Enseignement de Thich Nhat Hanh, publié en anglais dans la revue ‘Tricycle’

« Si nous ne sommes pas vraiment présent.e, nous ne sommes pas vraiment en vie », extrait d’enseignement offert par Thich Nhat Hanh l’hiver 2012
Notre plus grande crainte est qu’à notre mort, nous devenions ‘rien’. Beaucoup d’entre nous croient que toute notre existence est limitée à une période particulière, notre ‘durée de vie’. Nous croyons que cela commence à notre naissance – quand, de rien, nous devenons quelque chose – et que cela se termine lorsque nous mourons et retournons à ‘rien’. Nous sommes donc emplis de cette peur d’anéantissement.
Mais si nous regardons en profondeur, nous pouvons avoir une compréhension très différente de notre existence. Nous voyons que la naissance et la mort ne sont que des notions ; elles ne sont pas réelles. Le Bouddha a enseigné qu’il n’y a ni naissance ni mort. Notre croyance que ces idées sur la naissance et la mort sont réelles crée une puissante illusion qui nous cause beaucoup de souffrance. Lorsque nous comprenons que nous ne pouvons pas être détruits, nous sommes libérés de la peur. C’est un immense soulagement.
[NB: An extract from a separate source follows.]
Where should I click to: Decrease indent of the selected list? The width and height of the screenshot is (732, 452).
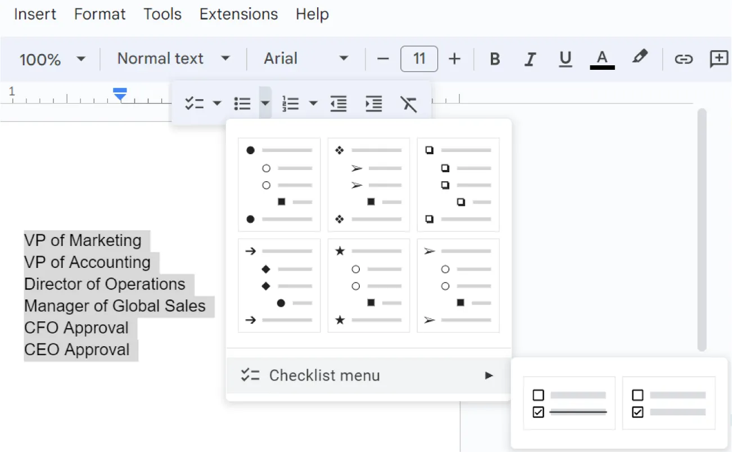point(338,103)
Nous pouvons profiter de la vie et l’apprécier d’une manière nouvelle.
Quand j’ai perdu ma mère, j’ai beaucoup souffert. Le jour de sa mort, j’ai écrit dans mon journal : « Le plus grand malheur de ma vie est arrivé. » J’ai pleuré sa mort pendant plus d’un an. Puis, une nuit, alors que je dormais dans mon ermitage, une cabane située derrière un temple, à mi-hauteur d’une colline couverte de théiers dans les hauts plateaux du Vietnam, j’ai rêvé de ma mère. Je me suis vu assis avec elle partageant une merveilleuse conversation. Elle semblait jeune et belle, ses cheveux tombant sur ses épaules. C’était vraiment agréable d’être assis et de lui parler comme si jamais elle n’était morte.
Quand je me suis réveillé, j’ai eu la très forte sensation de n’avoir jamais perdu ma maman. J’avais un sentiment très évident que ma mère était toujours avec moi. J’ai alors compris que l’idée d’avoir perdu ma mère n’était que ça : une idée. Il était tout à fait clair à ce moment-là que ma maman était toujours vivante en moi et qu’elle le serait toujours.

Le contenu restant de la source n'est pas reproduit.